→ Reading passage

########################################

Yipes, I agree with Jack
by Sarvis

At least mostly.

It sounds like you have the type of relationship with Milt that you can be frank.

"Milt, about that money for the boys. I suggest you put it in writing. Just to be clear."

If you decide that you don't want to make Milt confront the reality, of his prognosis or his end run around his own sons, then you might as well forget the conversation ever occurred. It will be up to Milt's sons to decide what to do.

Maybe later, when it's over, you can take your ex aside and relate the conversation to him, at least to the extent that Milt told you he wanted the money to benefit his grandchildren. Maybe your ex can process that and find a way to make that happen.

Re: Day Two, a kind of poll.
by Khentkawes

I've seen plenty of fights about who gets what. If you wish to pursue this, I think Milt should make this request in front of an impartial witness. But while it is Milt's wish that your son get some of the money, in the end the Nomists may be better off without it.

Khentkawes

Hi Iso.
by BobW

Jeez, you get into some tough situations, don't you? My advice is this: Find an attorney who will help you. Type up a document stating what Uncle Milt wants you to do. Take the document along with two witnesses (one of whom could be a notary public) and get Milt to sign the dcoument in your and their presence.

Otherwise, you set yourself up for a serious law suit, especially if the money s substantial. You could also expose yourself to criminal prosecution if someone can claim you obtained a key to Milt's home spuriouosly.

Failing that, get Uncle Milt to sign a piece of paper stating how much money is in his home, so there is no argument about that later on. Armed with that, tell the grandkids and Milt's kids too, making it clear what his wishes were. You will get some argument if real money is involved, but at least you have Milt's signature on a piece of paper indicating that he had the money and wanted it to go to the grandkids.

Lastly, the author is probably Sara Peretsky, who writes pretty good detective novels about Chicago. Bookstores will have her novels. Tempo turned me on to her several years ago.

thanks everyone
by Isonomist

I got stuck in a pointless meeting for the last hour plus, antsy to get out and get to see Milt and make sure he's fed.

########################################

→ Data supplied
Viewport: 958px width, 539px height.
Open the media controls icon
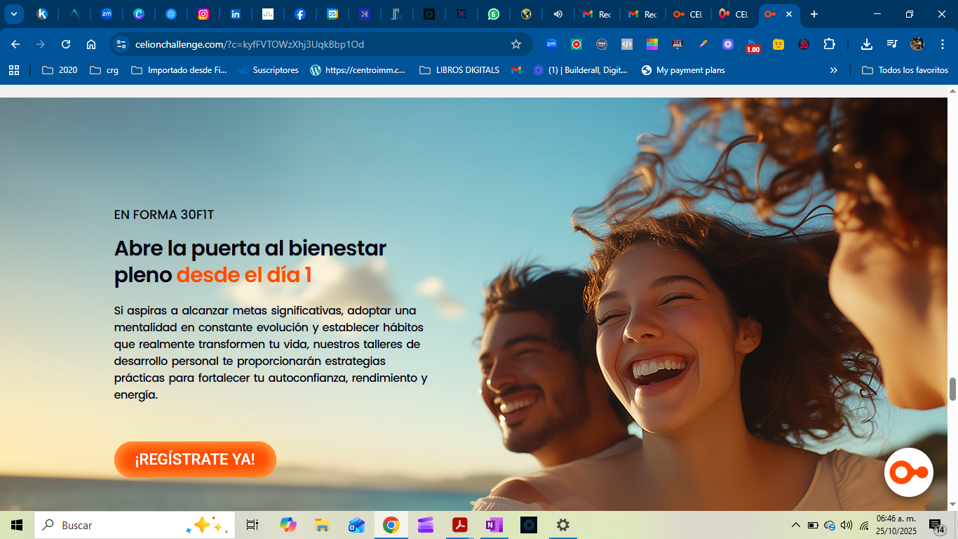click(x=892, y=44)
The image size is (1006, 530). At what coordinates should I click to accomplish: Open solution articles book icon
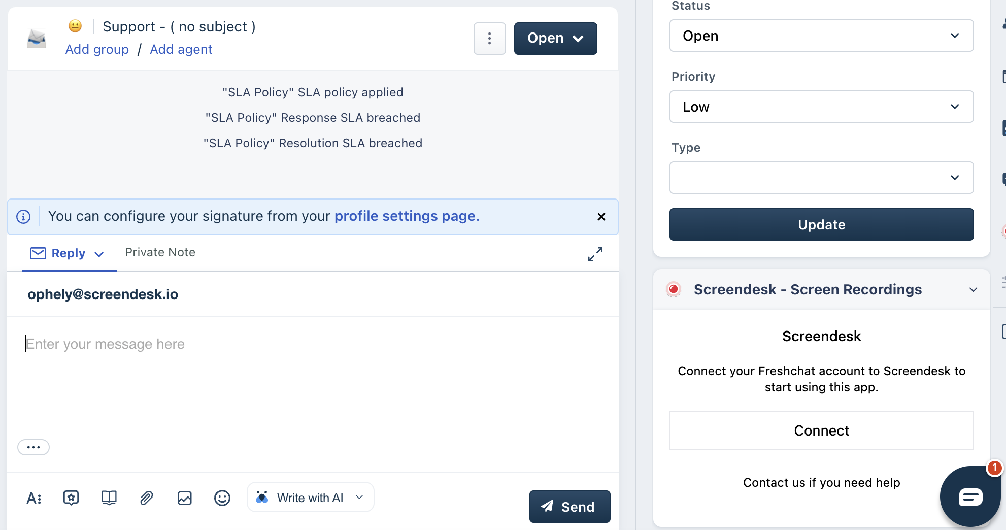point(109,498)
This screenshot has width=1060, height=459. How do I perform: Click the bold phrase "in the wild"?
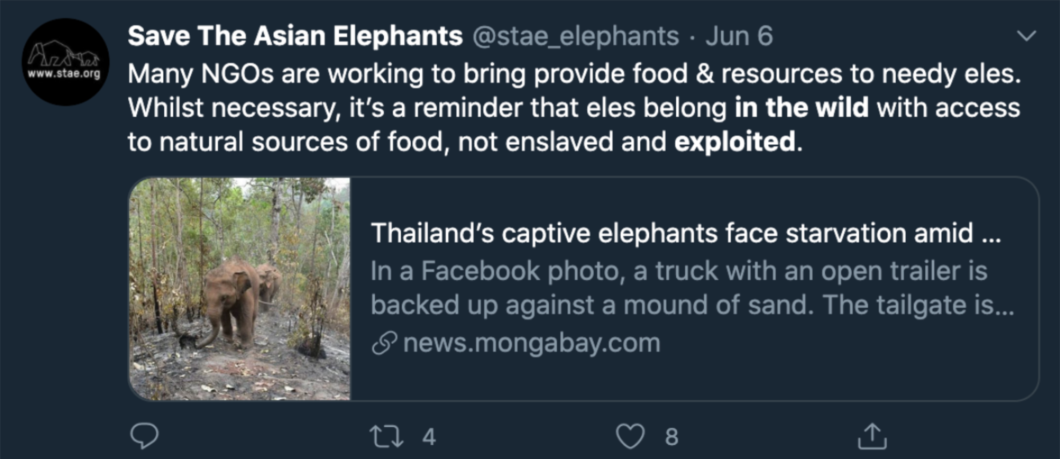(801, 108)
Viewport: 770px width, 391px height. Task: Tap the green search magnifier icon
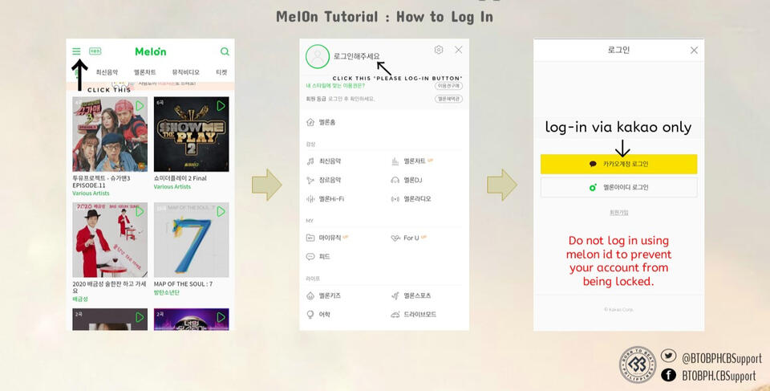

########################################

Extend the forum thread about Uncle Milt's money, picking up after its final sentence. The entries have no connection to the forum thread about Uncle Milt's money.

→ Reply to the task
I've read your ideas, and I'm going to think it all over on the bus on the way down.

For a quick sum: Milt had a lot of money and gave it all to his three sons already. The amount in his home is such a tiny amount in comparison that they couldn't possibly know about it or care that much. I'm more worried about the appearance of something besides concern for Milt here, than I am about hurting any of them financially because they're all quite well set.

I'll let you all know what happens. Thanks for your support and good ideas.

I'm with Demosthenes
by topazz
But couldn't you just ask Milt to give his apartment keys to you so you can go there, get the money, and bring it into the hospital? Milt could then disburse it any way he wanted to, and his sons, who are clueless about its existence anyway, remain clueless?
Minority report
by Gregor_Samsa

Two reasons to take Milt's words lightly:

1. People with terminal illness often have fairly unstable wishes, and will adopt various ploys (including self deception) to forge intimacy with whoever seems willing to pay them attention. Impression reinforced by Milt's self contradiction - he thinks he's getting out, but also in a rush to disburse his assets.

2. Personal responsibility: like in everything else, if people have been inept about arranging their bequests, it's not unfair that they pay a price for it (wishes remain unfulfilled).

I find it strange that some people think it's more unkind to a dying man to ignore his wishes (without his knowledge) than accost him with an army of lawyers, witnesses and family showdowns in his last living moments.

Loosely related, reminds me of Kieslowski's Decalog (episode: "thou shall honor thy father and mother.")

Astonishing response
by Gregor_Samsa
"The money is not worth the possible fallout. Most of all, don't risk appearing to be too eager to get the money, in Milt's eyes."

What an intensely selfish reason to be selfless. Viva la evolucion!